Tout est parti d’une carte blanche au Festival Beauregard que l’on m’a proposée à l’été 2013. D’abord, j’ai juste pensé à la forme du groupe, j’ai appelé tout le monde, je leur ai dit : «  Vous êtes partant ? C’est dans un an… Ouais ? Ok ! On se recontacte ! » Je trouvais intéressant de les réunir quelques jours avant que l’on fasse notre premier concert, sans qu’ils se connaissent. Marc travaille déjà avec Zone Libre sur une adaptation du Cahier d’un retour au pays natal d’Aimé Césaire. C’est quelqu’un qui travaille beaucoup ses textes en amont, qui a un flow extrêmement précis. Il me donne l’impression de planter ses mots sur la musique. Mike, je le vois pour d’autres choses, en parallèle, je bosse avec lui depuis 2007 et on a fait ensemble Sleep Song, un superbe projet qui parle entre autres des vétérans de la Guerre d’Irak. Il vient de la musique improvisée, du free-style. Comme Saul Williams, il fait partie de ces gens qui savent créer en temps réel avec des mots. A la fois, il est dans la poésie et il se tient très au courant de comment marche le monde. Au lieu de se dire on va répéter, je trouvais intéressant, pour faire évoluer Zone Libre ensemble, de se dire : « Non, on structure rien du tout… » Je pense qu’au fond, j’ai besoin de l’incertitude qu’amène ce travail. En règle générale, l’improvisation est toujours une promesse de richesse musicale et donc, humaine.

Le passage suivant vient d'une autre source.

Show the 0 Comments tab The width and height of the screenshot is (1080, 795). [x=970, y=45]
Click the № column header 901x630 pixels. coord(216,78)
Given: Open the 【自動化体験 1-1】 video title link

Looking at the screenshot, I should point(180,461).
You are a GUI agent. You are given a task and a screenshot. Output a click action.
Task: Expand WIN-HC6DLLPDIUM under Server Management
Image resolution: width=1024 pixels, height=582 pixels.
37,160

Zone Libre 5 - Ced ForbanComment sont venus les textes ? C’est toi qui a parlé de ces thèmes à Marc Nammour et Mike Ladd ou ce sont eux qui sont venus te voir avec leurs textes ?

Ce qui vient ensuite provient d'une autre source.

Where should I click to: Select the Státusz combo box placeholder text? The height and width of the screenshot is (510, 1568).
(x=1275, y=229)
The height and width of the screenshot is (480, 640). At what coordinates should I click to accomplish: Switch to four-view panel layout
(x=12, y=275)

C’est moi qui leur ai parlé de ça, en fait. Avant tout, la base musicale de ce projet est la confrontation de mes riffs aux idées musicales de Cyril (Bilbeaud – l’autre moitié du groupe Zone Libre. NDLA), à son jeu de batterie. Une fois que l’on a cela, je fais appel à Mike Ladd et à Marc Nammour, car je sais que mes préoccupations sont également les leurs. Le thème est donné, mais pour le développement de cette idée, ils font ce qu’ils veulent. A mon sens, Marc a ce talent immense de  mettre en forme des scènes de la vie courante sous forme de nouvelles, comme sur le texte qui parle de son enfance à Montreuil… J’étais super heureux qu’il en parle ! Les textes sont assez sombres en général mais il y a des textes positifs comme « Je suis », parce que tu ne peux pas rester sur un constat négatif, c’était important qu’il y ait un équilibre.

Après ce disque, quel avenir y’aura-t-il pour PolyUrbaine ?

Je considère PolyUrbaine comme un projet qui va évoluer. Après la tournée, je vais enregistrer à partir des bases musicales de ce disque un album instrumental avec des vents, Médéric Collignon au bugle et Akosh Szelevényi au saxophone ténor. J’y travaille cet hiver, c’est un album qui sortira au plus tôt au printemps, au plus tard à l’automne prochain, et qui donnera lieu, je croise les doigts, à des concerts à quatre. Ce sera Zone Libre PolyUrbaine quelque chose. Il y aura aussi un autre volet, avec Mike Ladd et Marc Nammour et les mêmes vents. Ce sera une création pour le ‘in’ du festival d’Avignon l’an prochain dans un beau lieu, je recroise les doigts. A partir de là, le projet pourra vivre en sextet, en 2017. Et il y en aura encore un dernier volet, qui va terminer l’aventure à quatre, juste pour aller voir les gens qui vivent en périphérie des grandes villes. L’idée, c’est juste d’aller dans la ville, de se poser et de jouer gratuitement pour eux.

Zone Libre 3 - Ced ForbanTu as beaucoup de projets expérimentaux comme Trans que tu mènes avec la violoncelliste Joëlle Léandre. Est-ce qu’aujourd’hui, tu te vois revenir à du rock très accessible comme c’était le cas avec Noir Désir ?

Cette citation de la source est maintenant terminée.